The same loss reduces NLL on the chosen completion because the chosen log-prob term appears in both halves of the gradient. The optional preference_score rescales the chosen log-prob before the subtraction, so a row with preference_score = 0.3 contributes roughly a third of the gradient of a row with score 1.0.

log_odds  =  log π_θ(y_c|x)  −  log π_θ(y_r|x)        (mean over tokens)

ℒ_ORPO    =  − β · log σ( log_odds )

Dataset format

ORPO requires chosen and rejected and no prompt column (the chosen and rejected strings are used verbatim, and the model is expected to learn the prompt–completion split on its own). Optionally a preference_score (float) column scales the per-example gradient.

The bundled default is mlx-community/Josiefied-Qwen3-dpo-v1-flat, a flattened DPO dataset.

When to use it

When you want a single-stage alternative to “SFT then DPO”. ORPO has been shown to work well on small chat models and is the natural choice for datasets that ship a per-example preference score (UltraFeedback-style score_chosen - score_rejected).

ORPO-specific settings

In addition to the shared SFT substrate:

Setting	Default	What it actually changes
`beta`	`0.1`	Multiplier on the ORPO log-odds term.
`reward_scaling`	`1.0`	Reserved for future variants — the current ORPO loss does not use it as a separate multiplier.
`chosen_feature` / `rejected_feature` / `preference_score_feature`	`auto`	Column-name overrides. The ORPO trainer expects `chosen`, `rejected`, and optionally `preference_score`.

In the app

On the Train tab, ORPO shows a Preference And Judge block on top of the shared form:

Beta → beta; Delta → delta; Reward Scale → reward_scaling (reserved — the current ORPO loss does not use it as a separate multiplier); Loss picker (Sigmoid / Hinge / IPO / DPOP) → dpo_cpo_loss_type.
No Reference model path field — ORPO has no reference model and no SFT warm-up stage.
Dataset Columns — Chosen, Rejected, Preference score (the optional per-example preference_score column).

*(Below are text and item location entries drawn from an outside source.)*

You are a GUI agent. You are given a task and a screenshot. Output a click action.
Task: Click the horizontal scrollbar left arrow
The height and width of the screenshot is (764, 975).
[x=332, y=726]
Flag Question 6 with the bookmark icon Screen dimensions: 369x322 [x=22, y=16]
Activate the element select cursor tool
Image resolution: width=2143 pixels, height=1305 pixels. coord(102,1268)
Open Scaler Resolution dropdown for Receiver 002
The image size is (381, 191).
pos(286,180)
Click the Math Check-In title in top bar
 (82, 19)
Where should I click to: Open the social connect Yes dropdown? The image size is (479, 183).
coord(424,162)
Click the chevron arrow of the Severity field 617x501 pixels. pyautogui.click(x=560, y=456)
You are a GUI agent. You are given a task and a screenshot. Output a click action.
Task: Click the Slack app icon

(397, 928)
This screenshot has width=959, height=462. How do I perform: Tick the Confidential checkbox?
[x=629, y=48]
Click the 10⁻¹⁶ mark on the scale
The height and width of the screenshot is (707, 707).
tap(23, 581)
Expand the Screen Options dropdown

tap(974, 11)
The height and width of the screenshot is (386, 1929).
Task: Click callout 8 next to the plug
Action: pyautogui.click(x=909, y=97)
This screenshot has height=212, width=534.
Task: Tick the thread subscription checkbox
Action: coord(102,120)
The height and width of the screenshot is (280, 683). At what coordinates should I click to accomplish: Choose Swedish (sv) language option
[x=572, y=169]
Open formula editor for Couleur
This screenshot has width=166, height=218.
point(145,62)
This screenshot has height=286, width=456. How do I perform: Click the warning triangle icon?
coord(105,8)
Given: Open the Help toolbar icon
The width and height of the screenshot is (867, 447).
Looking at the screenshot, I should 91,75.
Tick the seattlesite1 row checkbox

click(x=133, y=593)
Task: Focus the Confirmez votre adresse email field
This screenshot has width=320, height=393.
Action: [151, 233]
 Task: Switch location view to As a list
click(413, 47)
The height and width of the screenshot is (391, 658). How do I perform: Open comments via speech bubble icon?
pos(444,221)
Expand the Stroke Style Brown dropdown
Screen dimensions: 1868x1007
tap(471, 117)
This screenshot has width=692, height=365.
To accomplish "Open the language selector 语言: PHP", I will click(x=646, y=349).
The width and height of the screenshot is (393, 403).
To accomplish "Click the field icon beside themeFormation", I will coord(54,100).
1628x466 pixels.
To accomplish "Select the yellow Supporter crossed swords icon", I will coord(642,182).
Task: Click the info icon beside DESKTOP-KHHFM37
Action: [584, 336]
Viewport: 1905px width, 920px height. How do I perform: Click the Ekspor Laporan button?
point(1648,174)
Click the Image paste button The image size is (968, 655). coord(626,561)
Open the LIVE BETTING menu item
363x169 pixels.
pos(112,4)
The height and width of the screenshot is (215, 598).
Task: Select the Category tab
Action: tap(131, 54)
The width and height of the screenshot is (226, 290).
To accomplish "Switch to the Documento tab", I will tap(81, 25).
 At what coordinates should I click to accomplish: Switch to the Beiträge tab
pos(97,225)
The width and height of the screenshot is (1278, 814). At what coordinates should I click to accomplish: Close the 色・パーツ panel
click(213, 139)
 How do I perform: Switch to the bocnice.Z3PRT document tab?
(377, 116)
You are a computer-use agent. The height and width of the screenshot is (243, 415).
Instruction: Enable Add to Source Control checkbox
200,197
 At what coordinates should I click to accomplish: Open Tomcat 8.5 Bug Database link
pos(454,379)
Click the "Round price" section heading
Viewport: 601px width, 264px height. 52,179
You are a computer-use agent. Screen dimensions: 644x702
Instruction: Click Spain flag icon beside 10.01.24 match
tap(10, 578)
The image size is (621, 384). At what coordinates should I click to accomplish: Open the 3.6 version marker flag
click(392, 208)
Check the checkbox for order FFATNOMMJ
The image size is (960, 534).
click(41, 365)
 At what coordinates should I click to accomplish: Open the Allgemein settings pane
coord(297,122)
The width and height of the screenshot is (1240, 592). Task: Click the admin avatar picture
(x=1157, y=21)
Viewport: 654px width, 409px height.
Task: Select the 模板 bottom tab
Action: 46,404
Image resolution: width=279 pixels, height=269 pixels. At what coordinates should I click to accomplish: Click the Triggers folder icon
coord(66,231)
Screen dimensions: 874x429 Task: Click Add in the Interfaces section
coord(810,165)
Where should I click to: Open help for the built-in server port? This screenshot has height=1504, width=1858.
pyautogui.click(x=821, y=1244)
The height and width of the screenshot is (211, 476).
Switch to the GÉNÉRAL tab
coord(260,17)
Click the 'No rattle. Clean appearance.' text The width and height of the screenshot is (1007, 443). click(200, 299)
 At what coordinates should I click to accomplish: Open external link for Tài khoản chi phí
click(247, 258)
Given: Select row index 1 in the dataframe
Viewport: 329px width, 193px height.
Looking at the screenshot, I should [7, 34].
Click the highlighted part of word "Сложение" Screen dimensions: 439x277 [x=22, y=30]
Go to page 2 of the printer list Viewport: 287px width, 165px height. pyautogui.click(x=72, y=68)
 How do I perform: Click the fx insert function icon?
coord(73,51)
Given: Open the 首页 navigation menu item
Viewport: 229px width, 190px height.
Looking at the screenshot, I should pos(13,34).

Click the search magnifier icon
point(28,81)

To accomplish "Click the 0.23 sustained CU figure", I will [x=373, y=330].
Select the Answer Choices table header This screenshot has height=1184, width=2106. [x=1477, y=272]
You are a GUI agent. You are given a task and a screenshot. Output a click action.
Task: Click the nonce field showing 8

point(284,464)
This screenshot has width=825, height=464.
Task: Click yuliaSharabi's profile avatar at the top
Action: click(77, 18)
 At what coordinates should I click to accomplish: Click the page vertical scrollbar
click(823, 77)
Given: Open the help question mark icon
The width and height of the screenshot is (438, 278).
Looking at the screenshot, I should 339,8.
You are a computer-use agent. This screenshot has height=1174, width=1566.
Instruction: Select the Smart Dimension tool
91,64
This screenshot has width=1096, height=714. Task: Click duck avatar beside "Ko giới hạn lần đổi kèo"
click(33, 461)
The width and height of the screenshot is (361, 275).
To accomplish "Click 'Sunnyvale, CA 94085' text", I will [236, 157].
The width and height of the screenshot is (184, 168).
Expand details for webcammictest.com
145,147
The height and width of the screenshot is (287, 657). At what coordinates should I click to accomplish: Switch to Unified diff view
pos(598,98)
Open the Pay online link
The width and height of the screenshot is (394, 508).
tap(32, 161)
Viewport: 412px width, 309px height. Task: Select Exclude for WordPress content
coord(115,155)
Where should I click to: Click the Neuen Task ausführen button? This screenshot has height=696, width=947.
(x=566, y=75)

Shared form: Model & Data; Fine-tune (LoRA/DoRA/Full + Quantization); Training Settings; Output; QAT (ORPO supports QAT).

Tips & gotchas

Verify your dataset does not have a prompt column — ORPO silently concatenates the prompt into the chosen/rejected if you let it, which is rarely what you want.
preference_score should be normalised to roughly 0..1 before training; very large scores push the loss into saturated regions of log_sigmoid.
ORPO does not need a separate SFT warm-up — the same loss improves the NLL. Skip a stage in your pipeline if you were planning “SFT then DPO”.

References

Hong et al., 2024, ORPO: Monolithic Preference Optimization without Reference Model.
Implementation: vendor/mlx-lm-lora/mlx_lm_lora/trainer/orpo_trainer.py.